Rapid Fire Presentation 8th International Conference on Plasmodium vivax Research 2022

Global genetic diversity of serological markers of Plasmodium vivax infections (#410)

Noelia Coronado 1 , Anthony Gave Zuñiga 1 , Carlos Fernandez Miñope 2 , Christopher Delgado Ratto 1 3
  1. Instituto de Medicina Tropical Alexander von Humboldt, Universidad Peruana Cayetano Heredia, Lima, Peru
  2. University of Antwerp, Antwerp, ANTWERP, Belgium
  3. Global Health Institute, Malaria ResearcH group (MarRCH), University of Antwerp, Antwerp, Belgium

Residual malaria brings multiple challenges to the malaria elimination programs and requires tailored strategies and interventions. Serological markers provide crucial information about malaria transmission even in areas where malaria cases are sub-optimally detected by microscopy or PCR. The choice of serological markers to study malaria transmission should be made with proper knowledge of the biomarkers' coding genes to achieve a more efficient performance and better explain the outcome. In Peru, significant antibody responses against PvMSP8 y PvMSP10 have been detected, even in people experiencing asymptomatic infections. As a result, we aimed to evaluate the genetic diversity of MSP8 y MSP10 and provide insights into the impact of evolutionary events on the genetic sequences of these proteins and the antibody response.

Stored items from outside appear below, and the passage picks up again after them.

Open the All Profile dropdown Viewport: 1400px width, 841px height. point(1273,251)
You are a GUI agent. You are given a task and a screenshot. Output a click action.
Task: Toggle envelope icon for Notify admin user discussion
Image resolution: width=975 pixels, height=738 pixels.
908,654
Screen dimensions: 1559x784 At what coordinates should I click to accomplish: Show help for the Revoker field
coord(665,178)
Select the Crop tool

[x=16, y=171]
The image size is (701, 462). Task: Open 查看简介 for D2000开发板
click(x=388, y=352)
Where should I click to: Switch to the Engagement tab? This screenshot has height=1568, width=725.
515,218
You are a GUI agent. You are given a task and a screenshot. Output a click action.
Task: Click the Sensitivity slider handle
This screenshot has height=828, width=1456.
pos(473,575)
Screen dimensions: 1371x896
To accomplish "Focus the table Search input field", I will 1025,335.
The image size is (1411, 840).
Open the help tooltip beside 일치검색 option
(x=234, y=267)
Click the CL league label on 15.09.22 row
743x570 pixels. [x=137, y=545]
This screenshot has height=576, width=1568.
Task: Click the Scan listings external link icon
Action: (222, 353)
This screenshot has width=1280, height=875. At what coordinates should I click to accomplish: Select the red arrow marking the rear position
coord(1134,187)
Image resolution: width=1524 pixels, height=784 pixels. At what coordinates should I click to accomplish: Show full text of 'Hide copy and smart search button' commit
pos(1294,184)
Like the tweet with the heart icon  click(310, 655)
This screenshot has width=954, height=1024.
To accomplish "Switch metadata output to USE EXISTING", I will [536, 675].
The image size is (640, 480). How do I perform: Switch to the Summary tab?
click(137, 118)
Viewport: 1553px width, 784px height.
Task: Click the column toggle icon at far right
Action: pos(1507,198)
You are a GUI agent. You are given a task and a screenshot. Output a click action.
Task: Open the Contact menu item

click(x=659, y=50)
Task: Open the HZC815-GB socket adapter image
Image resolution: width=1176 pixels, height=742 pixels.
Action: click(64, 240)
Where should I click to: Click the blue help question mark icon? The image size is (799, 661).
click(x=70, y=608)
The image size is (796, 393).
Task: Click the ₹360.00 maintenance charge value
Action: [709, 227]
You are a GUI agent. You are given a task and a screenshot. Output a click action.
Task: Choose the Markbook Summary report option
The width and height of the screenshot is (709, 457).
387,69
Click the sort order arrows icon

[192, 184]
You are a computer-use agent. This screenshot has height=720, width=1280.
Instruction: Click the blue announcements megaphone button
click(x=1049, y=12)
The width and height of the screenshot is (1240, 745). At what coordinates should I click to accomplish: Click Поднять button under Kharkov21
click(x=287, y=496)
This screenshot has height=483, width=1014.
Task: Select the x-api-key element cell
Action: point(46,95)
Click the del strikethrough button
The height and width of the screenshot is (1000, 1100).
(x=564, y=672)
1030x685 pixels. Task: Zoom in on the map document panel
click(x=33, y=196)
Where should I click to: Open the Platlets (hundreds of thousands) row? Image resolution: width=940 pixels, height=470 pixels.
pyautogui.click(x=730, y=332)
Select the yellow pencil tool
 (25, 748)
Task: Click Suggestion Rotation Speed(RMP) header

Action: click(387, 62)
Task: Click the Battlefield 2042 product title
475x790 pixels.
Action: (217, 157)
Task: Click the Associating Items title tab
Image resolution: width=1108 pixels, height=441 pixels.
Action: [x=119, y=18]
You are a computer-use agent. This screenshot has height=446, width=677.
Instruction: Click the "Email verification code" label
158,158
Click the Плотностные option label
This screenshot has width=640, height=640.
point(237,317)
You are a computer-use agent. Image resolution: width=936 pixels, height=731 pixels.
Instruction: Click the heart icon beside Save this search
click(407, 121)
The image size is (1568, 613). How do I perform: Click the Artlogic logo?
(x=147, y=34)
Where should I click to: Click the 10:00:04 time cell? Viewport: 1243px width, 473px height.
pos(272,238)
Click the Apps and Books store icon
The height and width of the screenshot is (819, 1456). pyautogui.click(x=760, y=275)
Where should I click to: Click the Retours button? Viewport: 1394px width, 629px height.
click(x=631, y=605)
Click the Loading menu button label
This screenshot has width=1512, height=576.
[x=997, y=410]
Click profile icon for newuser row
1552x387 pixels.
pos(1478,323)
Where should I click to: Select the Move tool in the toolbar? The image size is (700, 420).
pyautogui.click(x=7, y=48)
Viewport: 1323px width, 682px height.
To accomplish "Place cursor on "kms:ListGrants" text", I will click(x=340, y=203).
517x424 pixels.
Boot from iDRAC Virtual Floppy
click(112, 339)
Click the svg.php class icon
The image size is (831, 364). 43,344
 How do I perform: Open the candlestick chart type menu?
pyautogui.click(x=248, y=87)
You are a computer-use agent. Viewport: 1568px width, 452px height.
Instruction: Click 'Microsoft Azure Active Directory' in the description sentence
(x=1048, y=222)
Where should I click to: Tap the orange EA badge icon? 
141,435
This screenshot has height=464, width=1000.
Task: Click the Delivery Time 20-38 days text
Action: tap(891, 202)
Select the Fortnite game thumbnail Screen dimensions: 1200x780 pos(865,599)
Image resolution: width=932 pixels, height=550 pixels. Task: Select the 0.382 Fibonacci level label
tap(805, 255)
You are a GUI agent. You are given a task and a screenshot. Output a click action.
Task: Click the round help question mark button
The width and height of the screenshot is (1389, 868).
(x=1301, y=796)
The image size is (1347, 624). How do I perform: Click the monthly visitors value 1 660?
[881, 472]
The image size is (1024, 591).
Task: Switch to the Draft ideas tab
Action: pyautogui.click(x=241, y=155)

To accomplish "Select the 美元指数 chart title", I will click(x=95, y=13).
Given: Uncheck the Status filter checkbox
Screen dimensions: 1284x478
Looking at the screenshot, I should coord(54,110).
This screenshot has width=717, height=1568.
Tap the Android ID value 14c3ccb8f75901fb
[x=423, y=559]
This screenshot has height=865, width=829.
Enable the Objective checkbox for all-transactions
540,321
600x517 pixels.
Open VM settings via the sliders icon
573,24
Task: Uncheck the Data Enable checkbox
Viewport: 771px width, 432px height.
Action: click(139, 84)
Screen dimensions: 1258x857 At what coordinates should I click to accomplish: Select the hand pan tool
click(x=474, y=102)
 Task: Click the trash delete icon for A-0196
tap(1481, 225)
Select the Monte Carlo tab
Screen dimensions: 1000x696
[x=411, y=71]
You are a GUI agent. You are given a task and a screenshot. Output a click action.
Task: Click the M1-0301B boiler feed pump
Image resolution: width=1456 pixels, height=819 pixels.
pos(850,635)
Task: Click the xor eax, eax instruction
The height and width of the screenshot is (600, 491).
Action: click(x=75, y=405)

We preliminary analyzed 27, and 30 P. vivax sequences coding for MSP8 and MSP10 obtained from global sequences deposited at GenBank. Polymorphic characteristics and the effect of natural selection were analyzed using MEGA and DnaSP software. Mutation prediction was performed using the Provean web server.

MSP8 had an overall haplotypic and nucleotide diversity of 0.940 and 0.004, respectively. Thirty-seven polymorphic sites were also detected, of which 19 were nonsynonymous substitutions, and only one was determined to be deleterious. However, these mutations do not suffer selection pressure (Tajima's D-test, D=-1.8067, p>0.05). Regarding MSP10, 29 polymorphic sites (8 synonymous and 21 nonsynonymous substitutions) were found with an overall haplotypic and nucleotide diversity of 0.900 and 0.003, respectively. MSP10 does not experience selection pressure (Tajima's D-test, D=-1.66973, p>0.05) and H316R, R329I, E386G, F452L mutations were predicted as deleterious.

Our preliminary findings describe high genetic diversity in the genes encoding MSP8 and MSP10. No selection pressure was evident on them. Further genetic analysis involving the analysis of more sequences will reveal if the geographic origin influences the diversity and potentially the host antibody response.